» **Task to carry out**: The whole listing is to be written out again exactly; the pictures are not.

» **Listed entries**:
● ● ● ● ● ● ●
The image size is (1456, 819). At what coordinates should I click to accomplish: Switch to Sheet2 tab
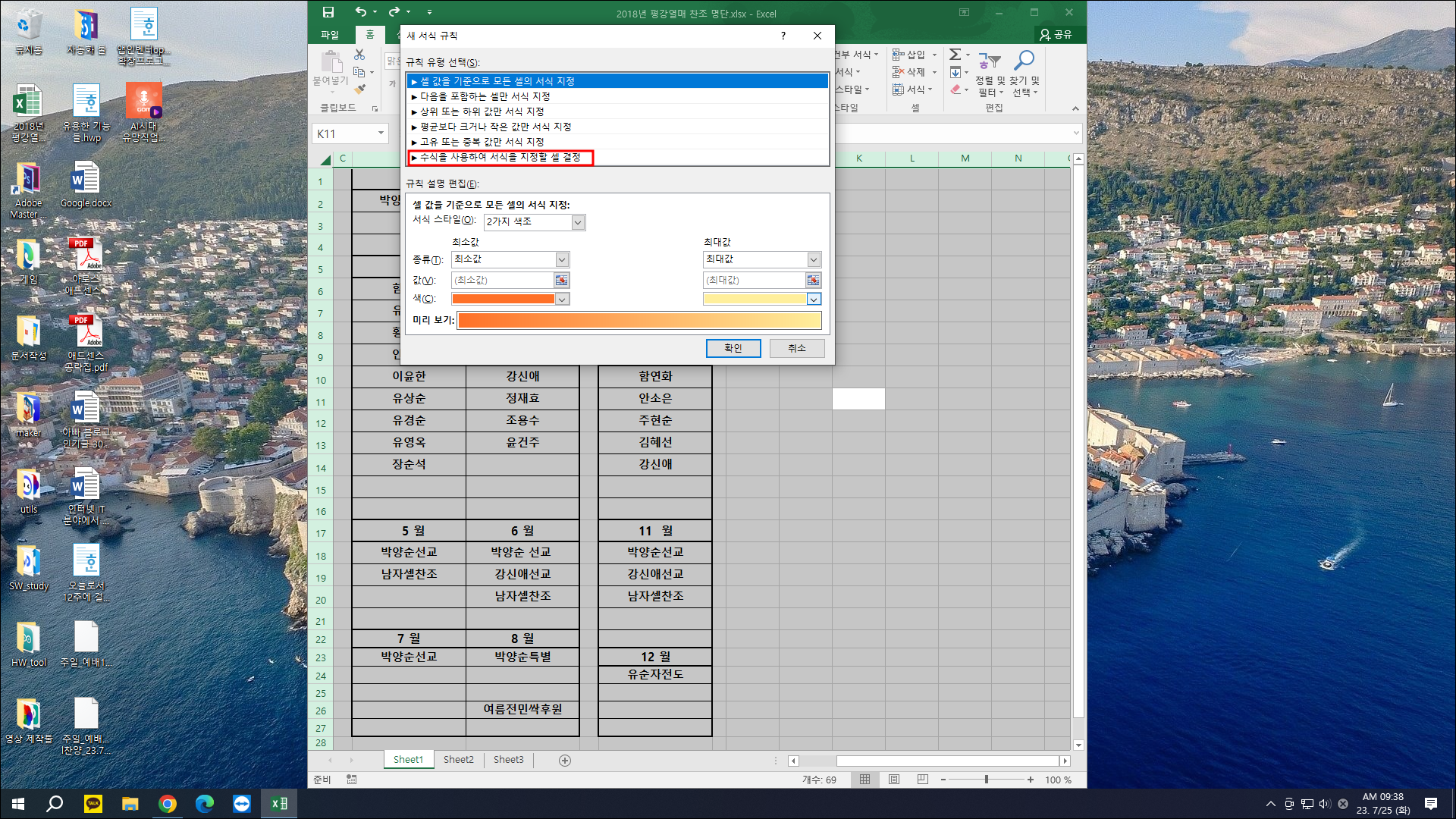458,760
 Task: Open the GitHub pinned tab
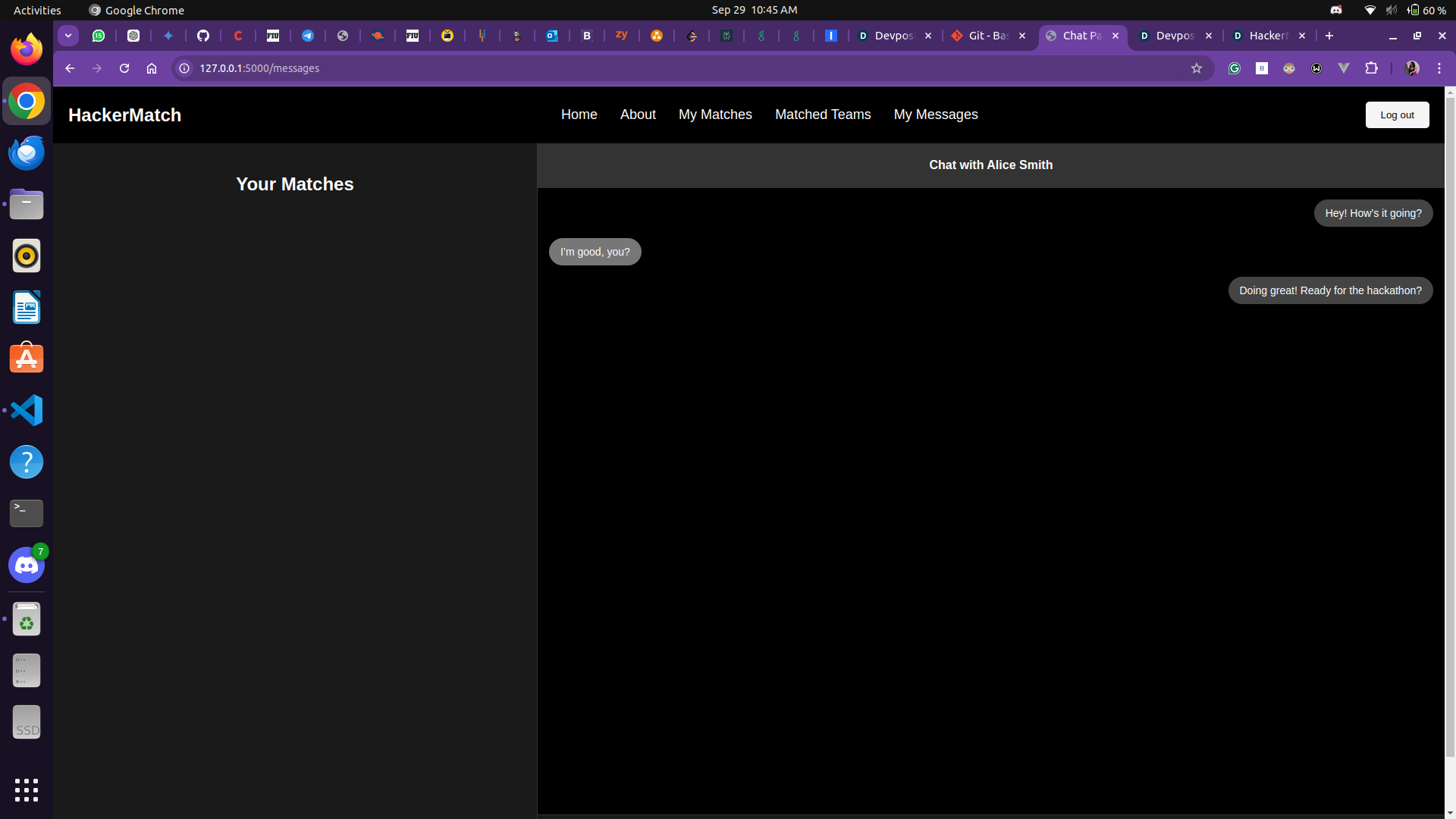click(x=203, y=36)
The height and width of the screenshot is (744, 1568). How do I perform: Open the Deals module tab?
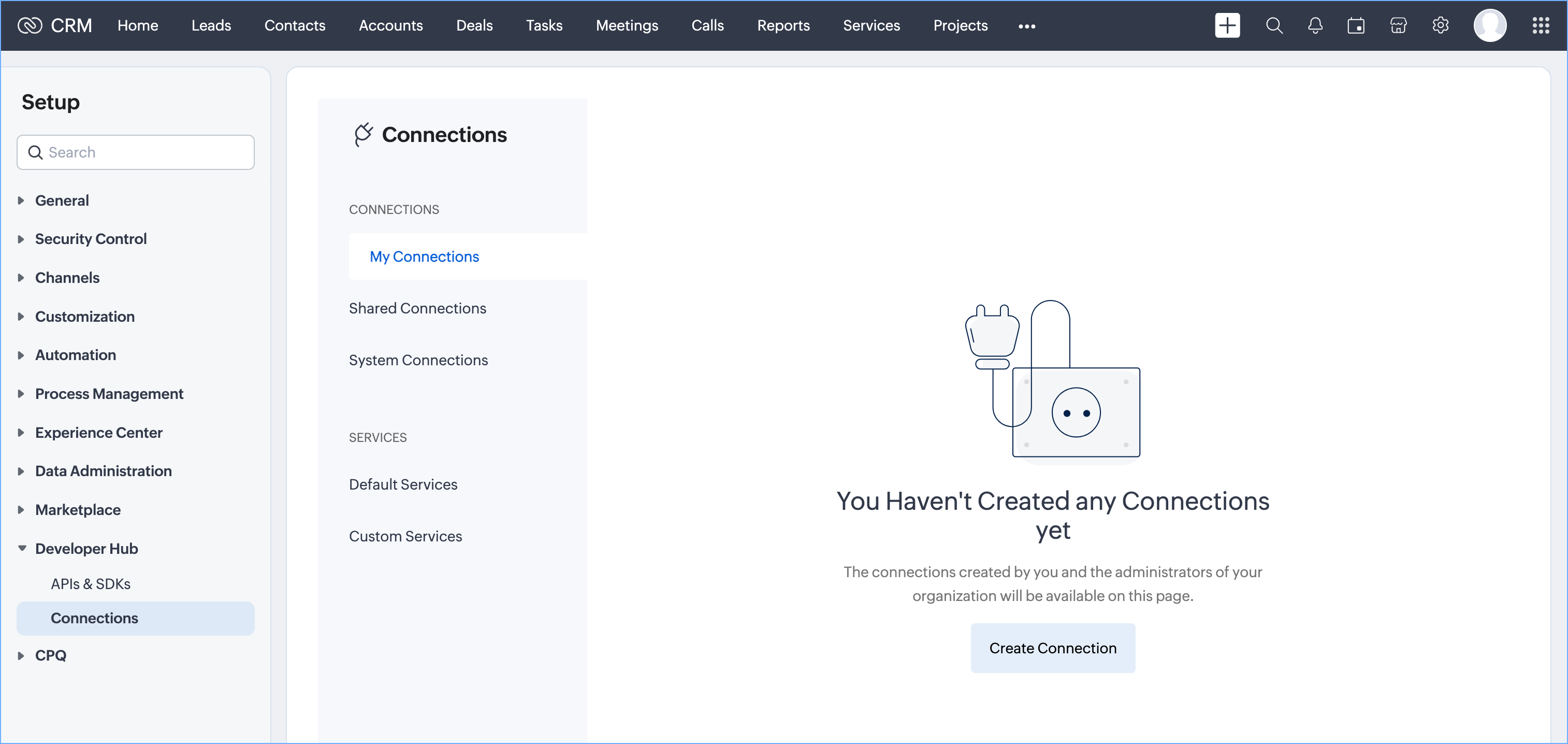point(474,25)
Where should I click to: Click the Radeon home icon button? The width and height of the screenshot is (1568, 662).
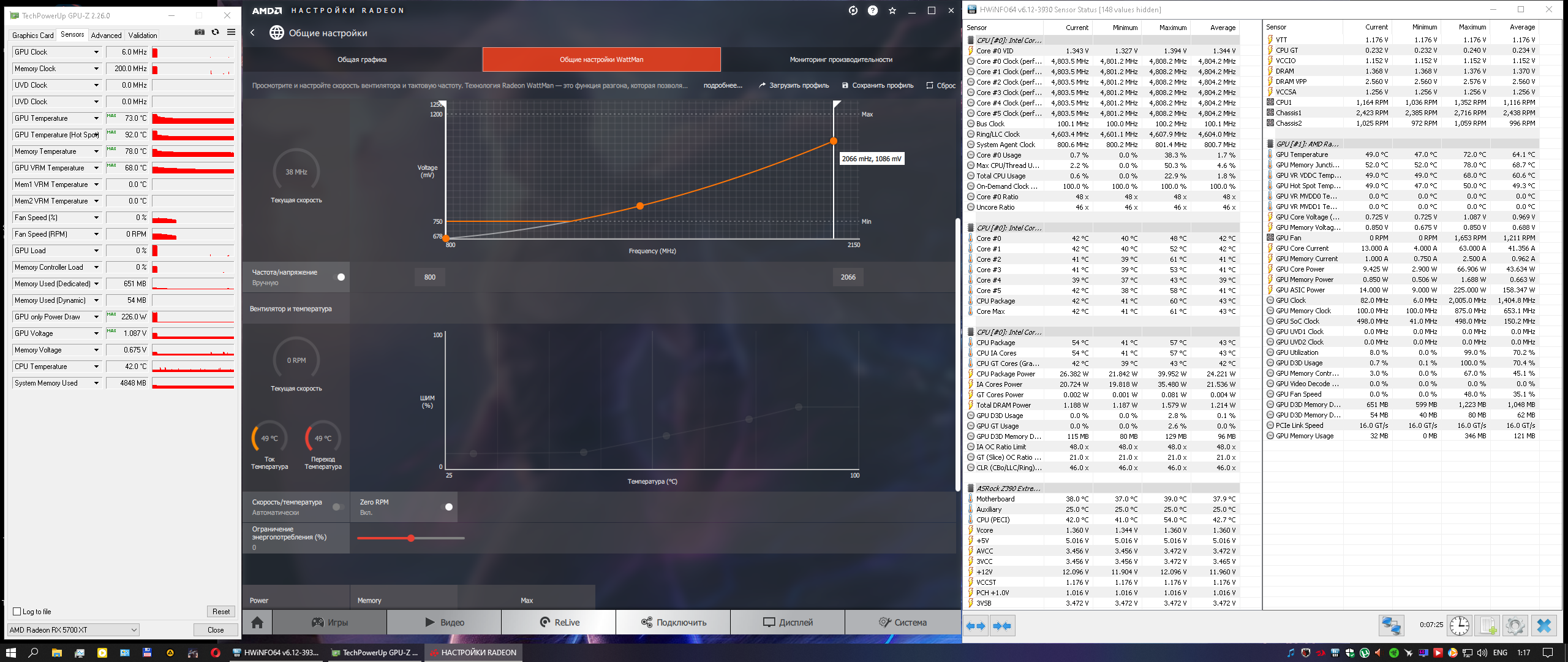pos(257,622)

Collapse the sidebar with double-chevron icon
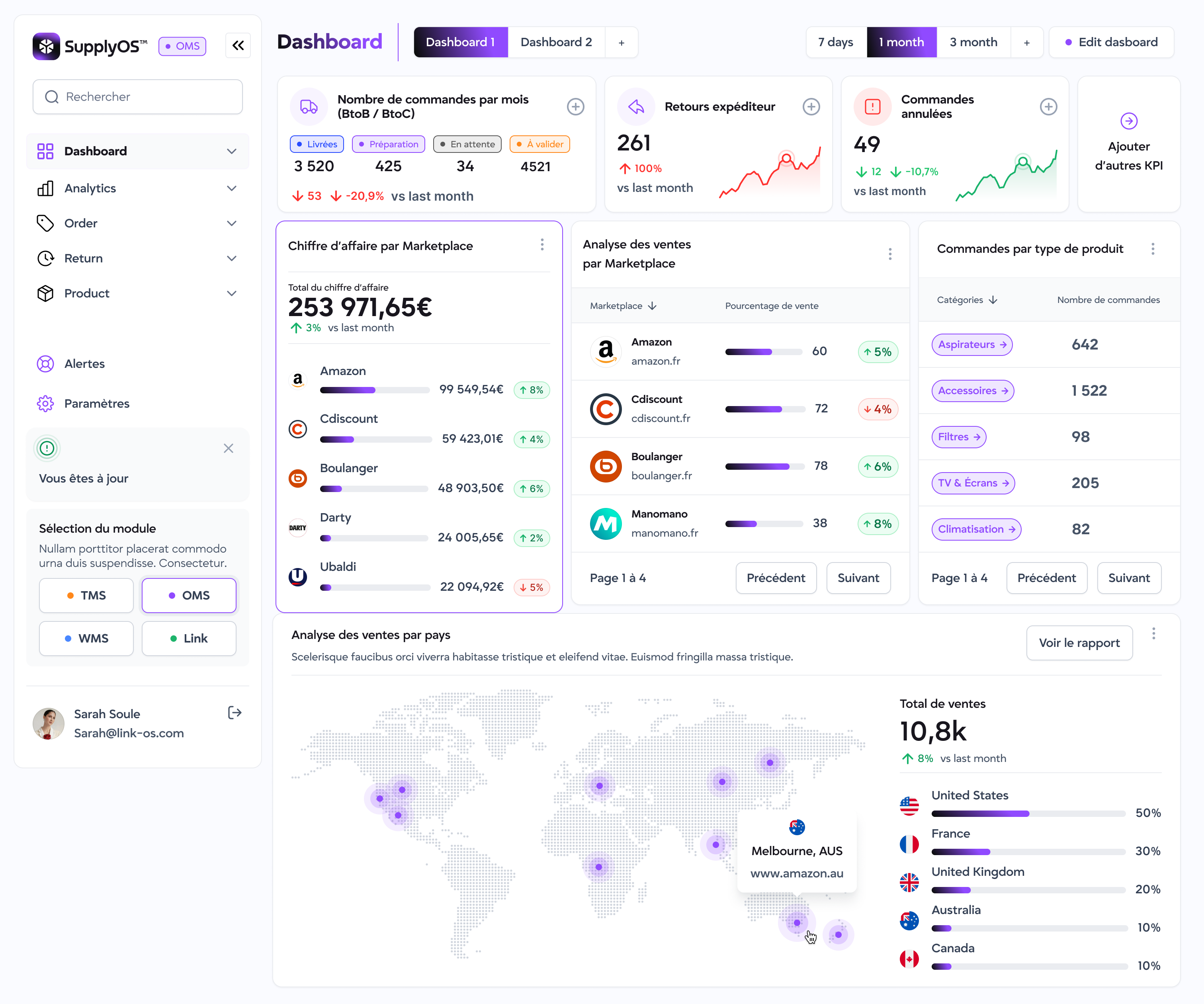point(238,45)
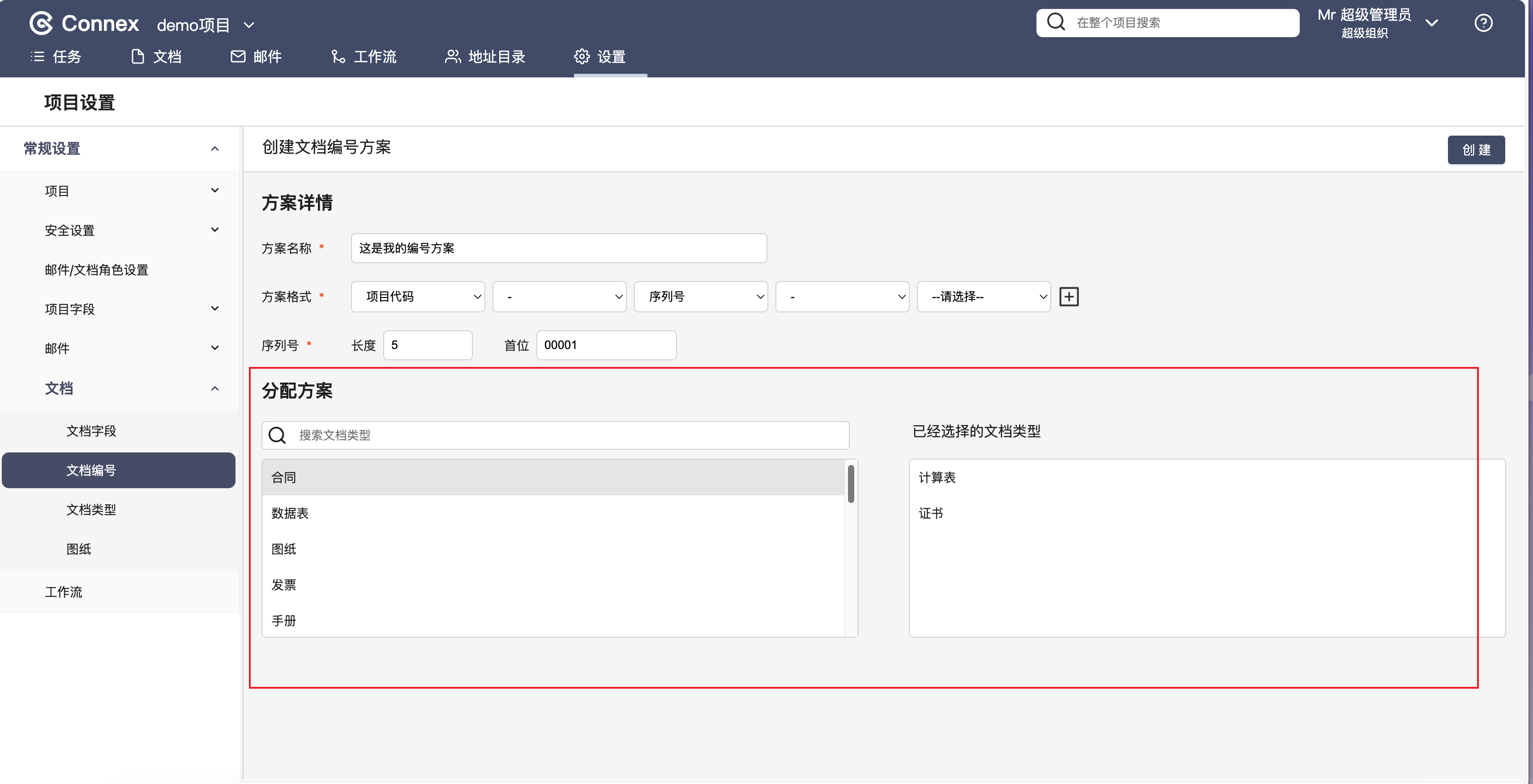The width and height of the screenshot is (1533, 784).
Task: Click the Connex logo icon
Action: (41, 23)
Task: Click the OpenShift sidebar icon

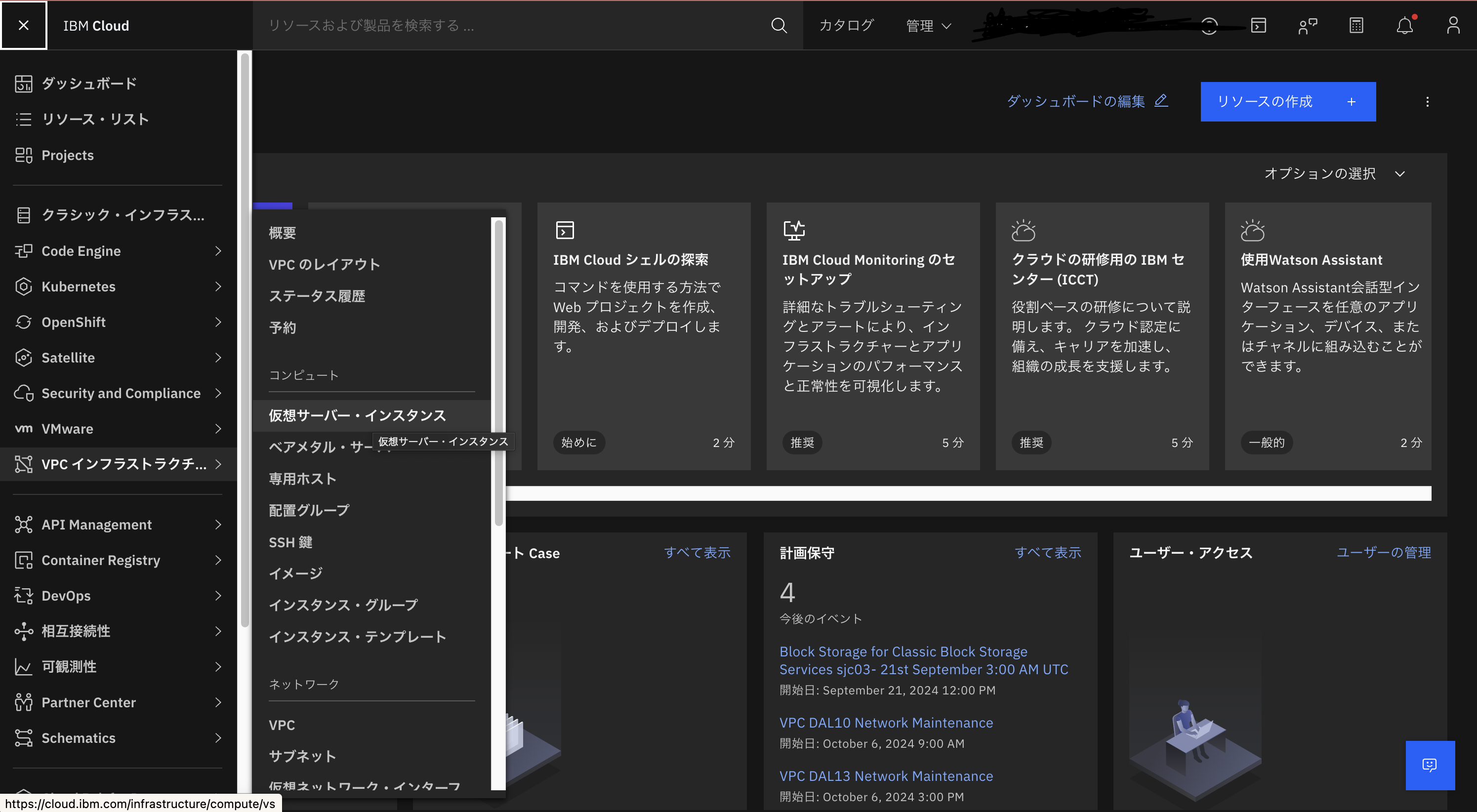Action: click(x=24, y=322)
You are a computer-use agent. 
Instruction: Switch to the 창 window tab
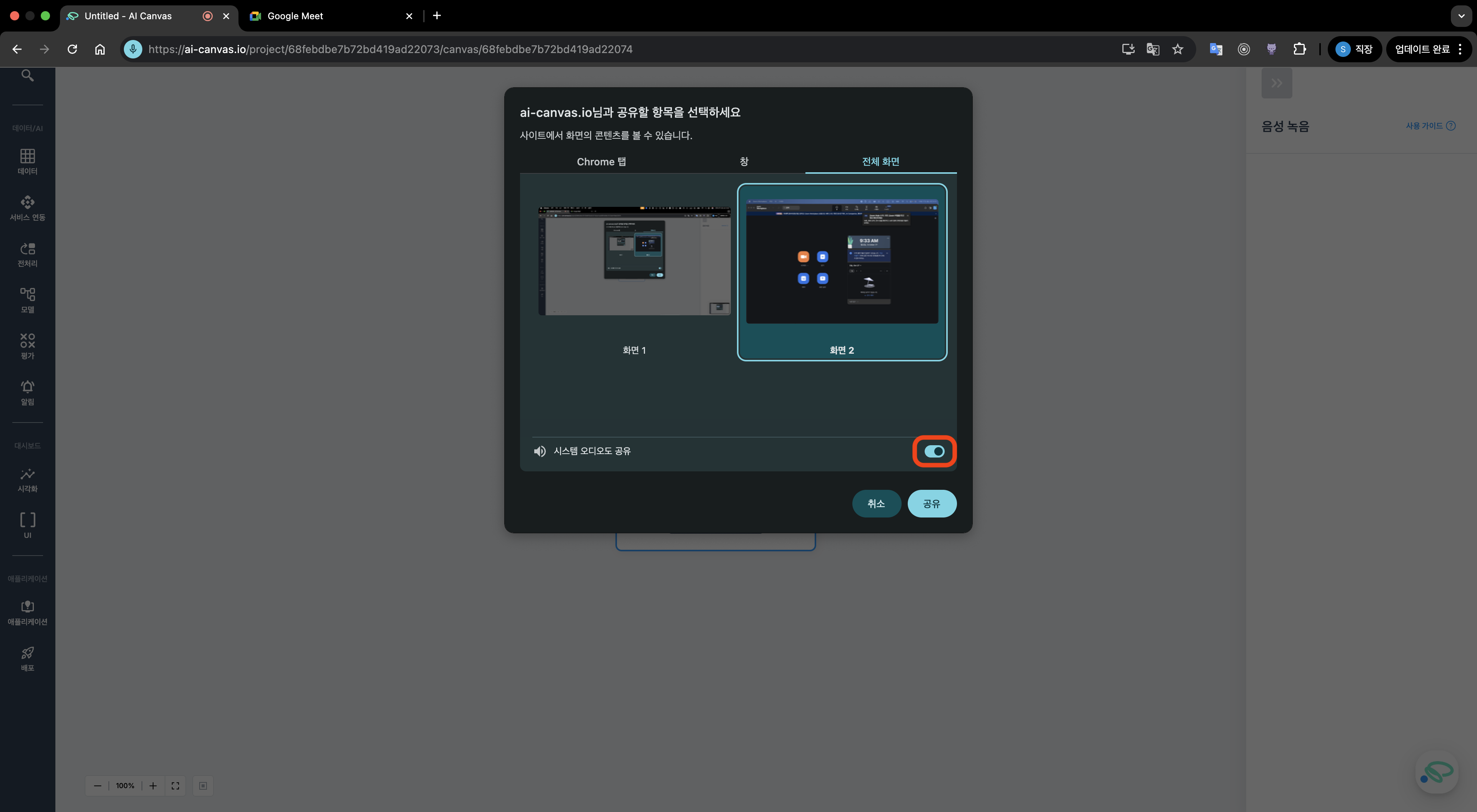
● ● ● ● ● ● ●
» **Output**:
The image size is (1456, 819). At what coordinates should I click to accomplish: Switch to Sheet2 tab
458,760
 Task: Open the GitHub pinned tab
click(x=203, y=36)
The height and width of the screenshot is (744, 1568). How do I perform: Open the Deals module tab?
point(474,25)
Where should I click to: Click the Radeon home icon button? The width and height of the screenshot is (1568, 662).
pos(257,622)

Collapse the sidebar with double-chevron icon
point(238,45)
The width and height of the screenshot is (1533, 784).
Task: Click the Connex logo icon
Action: (41, 23)
Task: Click the OpenShift sidebar icon

Action: click(x=24, y=322)
You are a computer-use agent. 
Instruction: Switch to the 창 window tab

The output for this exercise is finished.